As used herein, the terms "subject" and "subjects" refers to an animal (e.g., mammals). In some embodiments, the subject is a mammal including a non-primate (e.g., a camel, donkey, zebra, cow, horse, horse, cat, dog, rat, and mouse) and a primate (e.g., a monkey, chimpanzee, and a human). In some embodiments, the subject is a non-human mammal. In other embodiments the subject is a human.

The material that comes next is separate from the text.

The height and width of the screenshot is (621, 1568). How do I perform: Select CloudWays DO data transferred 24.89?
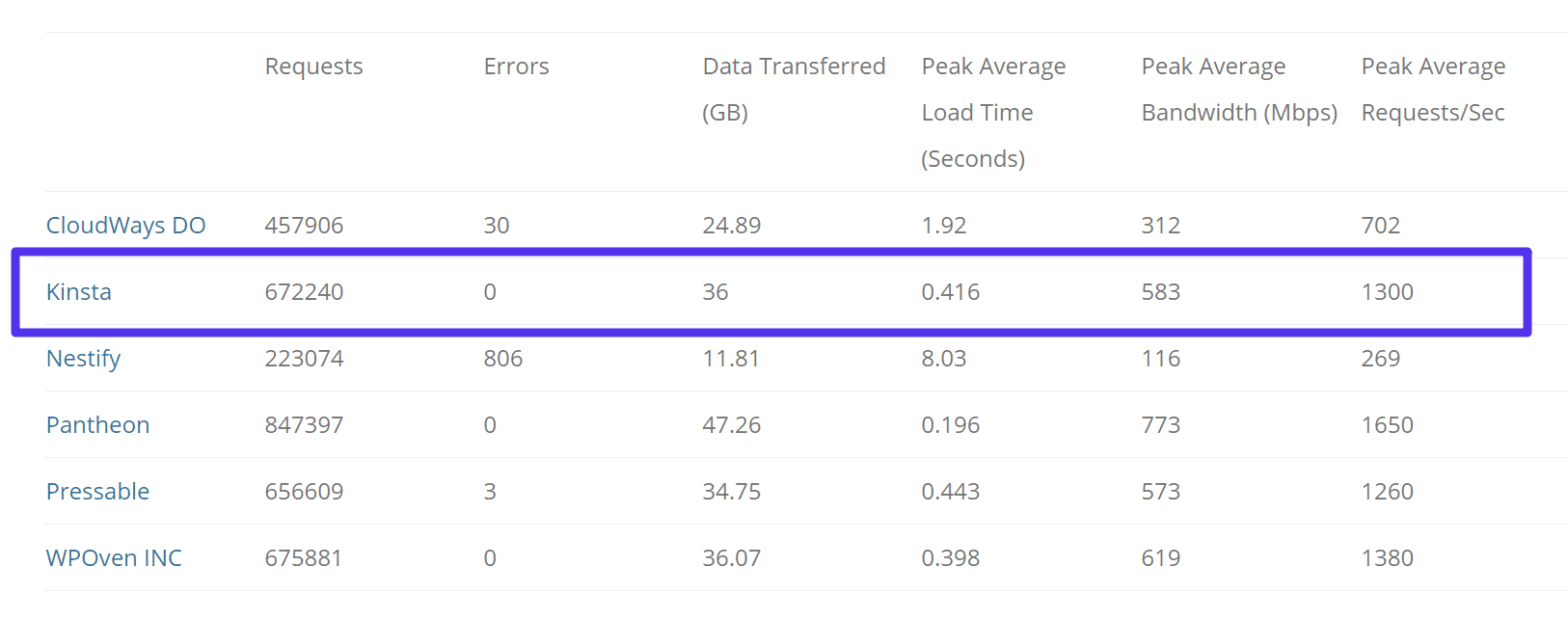click(731, 226)
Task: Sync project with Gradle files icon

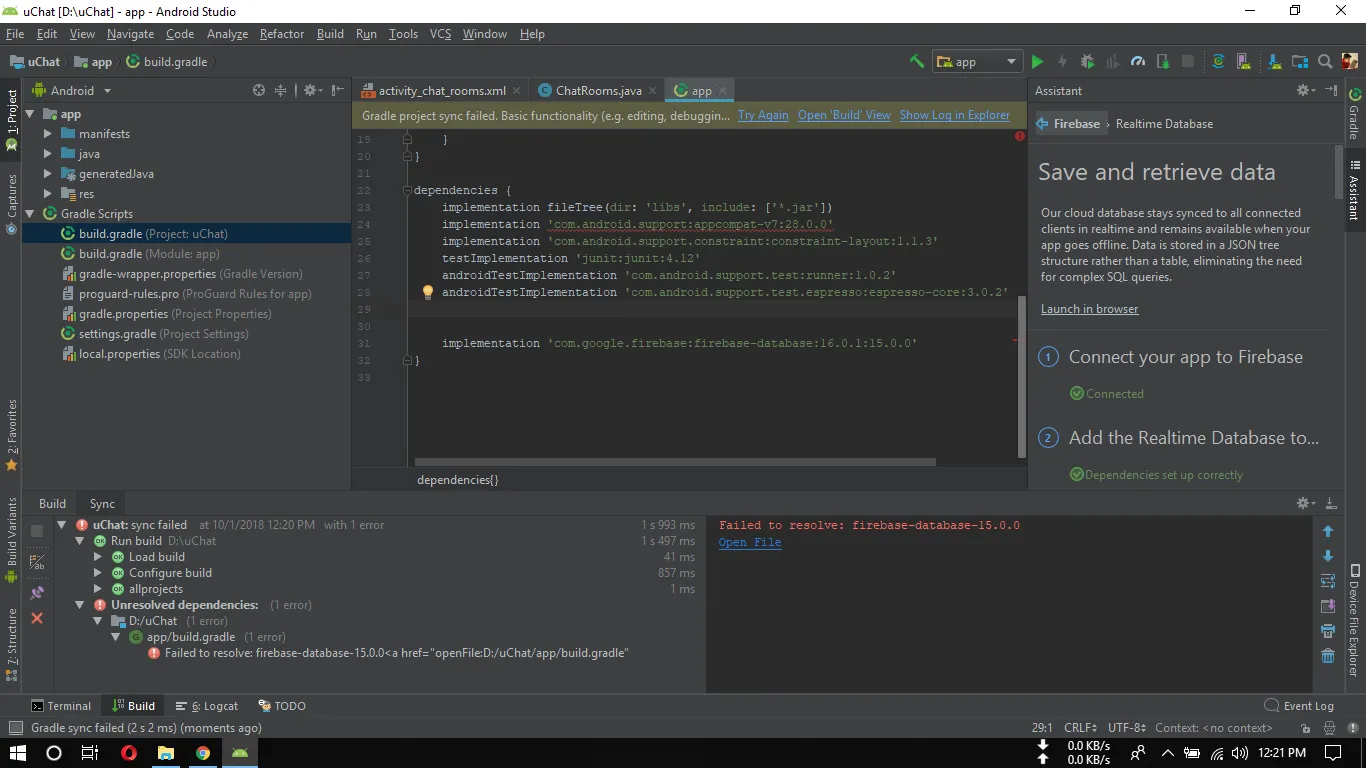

[0032] As used herein, the terms "therapies" and "therapy" can refer to any protocol(s), method(s), and/or agent(s) that can be used in the prevention, treatment, management, or amelioration of a disease/disorder (e.g., neurogenic urinary dysfunction or a condition or symptom associated therewith). In certain embodiments, the terms "therapies" and "therapy" refer to biological therapy, supportive therapy, and/or other therapies useful in treatment, management, prevention, or amelioration of a disease, an infection or a condition or symptom associated therewith, known to one of skill in the art. [0033] As used herein, the terms "therapeutic agent" and "therapeutic agents" refer to any agent(s) which can be used in the prevention, treatment, management, or amelioration of a disease (e.g. an infection or a symptom thereof (e.g., neurogenic urinary dysfunction or a condition or symptom associated therewith). Preferably, a therapeutic agent is an agent which is known to be useful for, or has been or is currently being used for the prevention, treatment, management, or amelioration of a disease or symptom associated therewith (e.g., neurogenic urinary dysfunction or a condition or symptom associated therewith).

[0034] As used herein, the terms "treat," "treatment," and "treating" in the context of administration of a therapy to a subject for a disease refers to the eradication, reduction or amelioration of symptoms of said disease/disorder.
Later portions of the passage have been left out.